Largest IPO ever values company at 67 times sales. What could go wrong?
SpaceX priced its initial public offering at $135 per share on Thursday, raising $75 billion on the sale of 555.56 million shares and instantly vaulting into the pantheon of absurdly valued companies. The $1.77 trillion valuation makes SpaceX the seventh most valuable U.S. company, ahead of Tesla. It is also the largest stock debut in history, breaking Saudi Aramco's 2019 record by a margin so wide you could launch a Starship through it.
The stock gained 19 percent on its first trading day. This is where we pause and ask the question that separates markets from casinos: what exactly justified this?
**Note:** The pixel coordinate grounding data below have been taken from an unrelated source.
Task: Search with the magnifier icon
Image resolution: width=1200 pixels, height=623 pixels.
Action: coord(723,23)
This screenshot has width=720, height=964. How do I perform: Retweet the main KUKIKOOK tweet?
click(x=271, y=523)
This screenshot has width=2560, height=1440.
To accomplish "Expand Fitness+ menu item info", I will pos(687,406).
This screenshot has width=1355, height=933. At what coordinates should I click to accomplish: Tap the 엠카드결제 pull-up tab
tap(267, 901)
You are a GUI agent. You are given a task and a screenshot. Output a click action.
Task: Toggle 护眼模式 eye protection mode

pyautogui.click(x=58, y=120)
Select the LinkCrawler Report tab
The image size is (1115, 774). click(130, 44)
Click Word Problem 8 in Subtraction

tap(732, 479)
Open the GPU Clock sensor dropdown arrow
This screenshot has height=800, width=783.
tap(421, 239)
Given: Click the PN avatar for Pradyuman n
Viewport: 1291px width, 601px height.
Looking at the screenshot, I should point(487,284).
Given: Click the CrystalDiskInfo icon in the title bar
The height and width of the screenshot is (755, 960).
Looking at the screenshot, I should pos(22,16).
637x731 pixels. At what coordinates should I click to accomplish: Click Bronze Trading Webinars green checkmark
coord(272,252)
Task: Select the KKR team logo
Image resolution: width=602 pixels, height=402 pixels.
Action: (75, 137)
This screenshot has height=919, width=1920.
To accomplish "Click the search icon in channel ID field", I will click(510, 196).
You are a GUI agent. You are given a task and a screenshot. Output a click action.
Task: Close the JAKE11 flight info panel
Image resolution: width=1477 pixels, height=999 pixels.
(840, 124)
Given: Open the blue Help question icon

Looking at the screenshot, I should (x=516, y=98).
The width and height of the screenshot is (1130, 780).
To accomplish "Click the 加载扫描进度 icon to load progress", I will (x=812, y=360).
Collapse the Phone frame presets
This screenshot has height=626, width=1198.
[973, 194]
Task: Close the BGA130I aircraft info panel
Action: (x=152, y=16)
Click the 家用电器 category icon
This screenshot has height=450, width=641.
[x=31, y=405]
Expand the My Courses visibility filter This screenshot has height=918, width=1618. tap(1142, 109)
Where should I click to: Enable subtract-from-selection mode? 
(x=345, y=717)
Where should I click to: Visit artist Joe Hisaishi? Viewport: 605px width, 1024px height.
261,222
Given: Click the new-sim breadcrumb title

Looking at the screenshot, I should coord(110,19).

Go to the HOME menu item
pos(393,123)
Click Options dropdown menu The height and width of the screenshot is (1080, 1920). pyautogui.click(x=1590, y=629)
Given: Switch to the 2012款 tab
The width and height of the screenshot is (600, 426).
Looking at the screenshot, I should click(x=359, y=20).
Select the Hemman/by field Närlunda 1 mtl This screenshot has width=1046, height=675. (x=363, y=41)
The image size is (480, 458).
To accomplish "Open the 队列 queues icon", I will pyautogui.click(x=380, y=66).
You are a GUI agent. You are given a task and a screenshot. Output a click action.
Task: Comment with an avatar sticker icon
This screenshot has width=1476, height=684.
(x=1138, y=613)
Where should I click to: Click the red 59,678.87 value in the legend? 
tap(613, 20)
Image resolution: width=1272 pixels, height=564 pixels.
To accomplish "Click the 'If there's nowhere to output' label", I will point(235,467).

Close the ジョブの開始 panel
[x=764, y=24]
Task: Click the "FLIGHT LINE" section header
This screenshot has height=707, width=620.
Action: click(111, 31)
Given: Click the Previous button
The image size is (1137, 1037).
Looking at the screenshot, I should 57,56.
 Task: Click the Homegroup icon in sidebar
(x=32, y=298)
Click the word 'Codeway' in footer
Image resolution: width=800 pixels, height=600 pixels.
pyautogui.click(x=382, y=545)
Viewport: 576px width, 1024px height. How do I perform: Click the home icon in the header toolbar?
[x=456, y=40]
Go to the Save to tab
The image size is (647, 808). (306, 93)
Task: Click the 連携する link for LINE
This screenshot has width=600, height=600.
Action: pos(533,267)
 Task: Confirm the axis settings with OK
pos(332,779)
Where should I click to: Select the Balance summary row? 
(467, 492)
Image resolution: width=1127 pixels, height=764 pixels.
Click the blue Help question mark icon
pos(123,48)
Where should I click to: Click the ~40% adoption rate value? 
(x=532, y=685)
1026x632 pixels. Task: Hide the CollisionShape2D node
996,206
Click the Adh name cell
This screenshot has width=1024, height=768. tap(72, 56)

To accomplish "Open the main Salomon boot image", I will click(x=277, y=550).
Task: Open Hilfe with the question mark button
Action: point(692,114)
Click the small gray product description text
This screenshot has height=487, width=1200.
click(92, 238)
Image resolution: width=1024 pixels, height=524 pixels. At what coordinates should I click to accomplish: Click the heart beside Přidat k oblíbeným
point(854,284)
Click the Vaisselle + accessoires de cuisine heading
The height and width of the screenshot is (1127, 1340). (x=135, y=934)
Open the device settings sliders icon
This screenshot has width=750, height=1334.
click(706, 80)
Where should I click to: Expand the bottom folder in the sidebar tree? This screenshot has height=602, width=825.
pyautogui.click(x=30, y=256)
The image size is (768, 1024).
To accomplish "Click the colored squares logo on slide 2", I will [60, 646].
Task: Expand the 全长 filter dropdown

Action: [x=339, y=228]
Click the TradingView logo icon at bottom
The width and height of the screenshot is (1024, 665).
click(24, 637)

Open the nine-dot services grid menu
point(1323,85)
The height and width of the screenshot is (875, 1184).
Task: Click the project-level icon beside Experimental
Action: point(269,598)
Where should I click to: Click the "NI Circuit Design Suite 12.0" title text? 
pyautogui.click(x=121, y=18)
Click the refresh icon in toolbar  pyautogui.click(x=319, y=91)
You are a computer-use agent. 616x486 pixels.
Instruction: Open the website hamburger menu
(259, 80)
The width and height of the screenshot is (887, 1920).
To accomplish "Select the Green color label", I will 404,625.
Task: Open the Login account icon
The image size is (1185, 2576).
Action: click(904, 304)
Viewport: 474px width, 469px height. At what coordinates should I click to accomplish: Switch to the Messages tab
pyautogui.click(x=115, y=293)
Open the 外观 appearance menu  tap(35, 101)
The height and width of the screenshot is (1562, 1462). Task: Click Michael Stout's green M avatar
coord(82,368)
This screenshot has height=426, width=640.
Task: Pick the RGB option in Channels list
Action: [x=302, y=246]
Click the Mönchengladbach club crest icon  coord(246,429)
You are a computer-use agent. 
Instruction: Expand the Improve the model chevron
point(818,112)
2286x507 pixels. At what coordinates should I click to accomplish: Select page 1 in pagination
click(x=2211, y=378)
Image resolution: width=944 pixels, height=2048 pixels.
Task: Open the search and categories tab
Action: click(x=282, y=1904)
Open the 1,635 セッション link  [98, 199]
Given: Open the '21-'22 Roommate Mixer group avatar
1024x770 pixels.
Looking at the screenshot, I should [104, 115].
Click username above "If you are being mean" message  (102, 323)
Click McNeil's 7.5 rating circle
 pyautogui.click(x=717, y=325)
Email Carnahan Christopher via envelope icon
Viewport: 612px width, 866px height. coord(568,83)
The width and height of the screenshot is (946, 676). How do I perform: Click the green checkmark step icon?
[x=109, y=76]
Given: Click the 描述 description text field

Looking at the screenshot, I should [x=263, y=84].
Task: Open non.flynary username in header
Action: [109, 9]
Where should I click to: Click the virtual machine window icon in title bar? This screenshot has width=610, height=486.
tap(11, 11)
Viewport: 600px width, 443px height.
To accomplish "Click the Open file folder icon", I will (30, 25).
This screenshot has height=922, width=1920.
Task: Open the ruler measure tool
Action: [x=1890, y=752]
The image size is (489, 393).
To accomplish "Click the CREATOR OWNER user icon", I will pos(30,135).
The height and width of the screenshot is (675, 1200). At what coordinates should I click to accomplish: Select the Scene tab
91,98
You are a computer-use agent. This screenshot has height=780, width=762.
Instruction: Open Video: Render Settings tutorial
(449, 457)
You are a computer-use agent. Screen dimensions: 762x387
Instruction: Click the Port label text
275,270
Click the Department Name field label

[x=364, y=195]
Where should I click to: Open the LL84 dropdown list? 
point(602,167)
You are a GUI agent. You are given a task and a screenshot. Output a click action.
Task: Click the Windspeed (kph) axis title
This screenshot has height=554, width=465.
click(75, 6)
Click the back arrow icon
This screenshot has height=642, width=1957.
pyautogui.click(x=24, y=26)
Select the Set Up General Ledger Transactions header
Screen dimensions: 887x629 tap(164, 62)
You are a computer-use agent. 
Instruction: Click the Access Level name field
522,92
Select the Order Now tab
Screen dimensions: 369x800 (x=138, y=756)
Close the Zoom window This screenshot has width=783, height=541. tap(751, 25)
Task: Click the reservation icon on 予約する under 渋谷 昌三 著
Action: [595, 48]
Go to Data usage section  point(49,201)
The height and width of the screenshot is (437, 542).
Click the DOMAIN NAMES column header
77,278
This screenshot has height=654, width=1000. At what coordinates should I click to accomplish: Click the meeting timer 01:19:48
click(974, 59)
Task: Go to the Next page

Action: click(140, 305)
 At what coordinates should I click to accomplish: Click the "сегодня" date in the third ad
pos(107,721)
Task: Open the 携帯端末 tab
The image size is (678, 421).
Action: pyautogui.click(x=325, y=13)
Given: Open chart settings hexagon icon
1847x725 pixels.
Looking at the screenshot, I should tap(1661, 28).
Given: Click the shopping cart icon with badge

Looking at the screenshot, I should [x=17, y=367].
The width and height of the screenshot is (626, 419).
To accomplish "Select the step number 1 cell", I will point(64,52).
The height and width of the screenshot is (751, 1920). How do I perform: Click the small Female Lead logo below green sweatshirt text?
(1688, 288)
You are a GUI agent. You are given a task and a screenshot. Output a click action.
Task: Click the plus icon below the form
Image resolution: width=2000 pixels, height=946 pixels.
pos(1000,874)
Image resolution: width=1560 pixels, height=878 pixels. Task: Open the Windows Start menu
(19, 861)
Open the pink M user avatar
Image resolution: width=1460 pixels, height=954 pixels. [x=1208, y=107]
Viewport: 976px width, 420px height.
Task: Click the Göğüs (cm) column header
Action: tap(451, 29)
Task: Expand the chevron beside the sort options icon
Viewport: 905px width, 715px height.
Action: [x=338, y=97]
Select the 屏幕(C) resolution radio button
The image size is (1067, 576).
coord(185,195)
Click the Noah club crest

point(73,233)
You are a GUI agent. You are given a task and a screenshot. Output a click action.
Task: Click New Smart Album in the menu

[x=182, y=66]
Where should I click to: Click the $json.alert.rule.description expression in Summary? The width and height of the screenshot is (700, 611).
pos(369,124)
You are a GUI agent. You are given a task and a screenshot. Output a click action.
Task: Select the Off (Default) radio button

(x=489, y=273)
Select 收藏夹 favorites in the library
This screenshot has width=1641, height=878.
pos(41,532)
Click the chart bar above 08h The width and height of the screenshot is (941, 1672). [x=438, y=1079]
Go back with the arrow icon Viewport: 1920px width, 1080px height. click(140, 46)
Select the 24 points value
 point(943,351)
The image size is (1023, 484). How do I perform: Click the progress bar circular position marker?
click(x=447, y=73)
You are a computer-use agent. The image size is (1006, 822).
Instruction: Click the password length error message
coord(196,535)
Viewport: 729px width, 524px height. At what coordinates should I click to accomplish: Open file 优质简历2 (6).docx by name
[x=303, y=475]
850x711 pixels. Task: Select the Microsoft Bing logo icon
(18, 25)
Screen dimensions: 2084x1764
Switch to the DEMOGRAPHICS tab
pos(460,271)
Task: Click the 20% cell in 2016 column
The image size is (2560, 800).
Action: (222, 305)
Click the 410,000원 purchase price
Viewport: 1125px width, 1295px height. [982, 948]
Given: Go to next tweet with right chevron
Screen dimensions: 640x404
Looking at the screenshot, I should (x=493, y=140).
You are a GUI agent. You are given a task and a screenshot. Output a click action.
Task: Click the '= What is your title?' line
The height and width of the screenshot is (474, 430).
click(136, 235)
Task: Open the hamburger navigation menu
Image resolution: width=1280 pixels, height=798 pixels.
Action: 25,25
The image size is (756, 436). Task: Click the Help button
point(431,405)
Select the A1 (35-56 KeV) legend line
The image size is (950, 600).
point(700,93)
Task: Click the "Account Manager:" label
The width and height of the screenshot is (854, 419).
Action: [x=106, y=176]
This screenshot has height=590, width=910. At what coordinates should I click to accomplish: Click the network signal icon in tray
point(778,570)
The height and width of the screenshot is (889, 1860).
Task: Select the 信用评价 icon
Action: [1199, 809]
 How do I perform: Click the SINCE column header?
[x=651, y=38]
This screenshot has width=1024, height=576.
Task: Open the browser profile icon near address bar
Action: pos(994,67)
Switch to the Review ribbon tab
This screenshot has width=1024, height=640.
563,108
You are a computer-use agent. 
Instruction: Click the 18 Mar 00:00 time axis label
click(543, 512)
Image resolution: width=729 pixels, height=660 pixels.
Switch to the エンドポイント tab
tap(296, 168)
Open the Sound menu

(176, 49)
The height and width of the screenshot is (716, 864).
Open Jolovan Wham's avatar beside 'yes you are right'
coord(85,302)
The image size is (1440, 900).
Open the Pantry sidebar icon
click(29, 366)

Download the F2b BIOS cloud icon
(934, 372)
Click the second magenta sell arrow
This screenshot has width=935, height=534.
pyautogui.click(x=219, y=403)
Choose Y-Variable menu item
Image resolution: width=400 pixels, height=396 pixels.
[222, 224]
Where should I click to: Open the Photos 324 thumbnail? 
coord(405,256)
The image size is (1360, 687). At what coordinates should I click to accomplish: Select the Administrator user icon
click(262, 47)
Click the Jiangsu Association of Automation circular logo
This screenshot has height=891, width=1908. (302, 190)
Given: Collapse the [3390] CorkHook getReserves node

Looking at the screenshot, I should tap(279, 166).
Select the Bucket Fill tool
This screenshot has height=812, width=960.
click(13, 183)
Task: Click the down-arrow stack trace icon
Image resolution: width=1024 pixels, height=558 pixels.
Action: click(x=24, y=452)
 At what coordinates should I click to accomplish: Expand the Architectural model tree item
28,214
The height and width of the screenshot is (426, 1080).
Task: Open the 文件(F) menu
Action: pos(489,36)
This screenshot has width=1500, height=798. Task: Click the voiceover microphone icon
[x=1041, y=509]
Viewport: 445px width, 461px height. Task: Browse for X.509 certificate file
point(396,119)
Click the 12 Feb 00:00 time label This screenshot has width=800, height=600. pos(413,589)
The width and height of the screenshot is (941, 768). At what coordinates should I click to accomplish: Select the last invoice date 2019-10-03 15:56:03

Start with the raw multiples. SpaceX trades at 67 times sales. Nvidia, the company that trained the artificial intelligence models reshaping technology, trades at roughly 22 times sales. This means the market is willing to pay three times as much per dollar of SpaceX revenue as it does for Nvidia revenue. The reasoning, apparently, involves Mars.
Let's examine what SpaceX actually is. The company operates three segments. Starlink, the satellite internet business, is genuinely profitable and genuinely growing. Revenue surged 96 percent to $7.6 billion, which is real money solving a real problem. The Space segment, which handles launch services, is also profitable and funds Starship development. Then there is AI, dominated by xAI, where the company lost money last year and continues to burn capital at rates that would make venture capitalists weep into their spreadsheets.
Morningstar's analysts looked at this structure and concluded SpaceX is "significantly overvalued." Their estimate: $780 billion. That implies the market has priced in roughly 125 percent of upside beyond what professional equity analysts believe the company will deliver. The gap between IPO valuation and Morningstar's assessment is $970 billion—nearly the entire market cap of Tesla.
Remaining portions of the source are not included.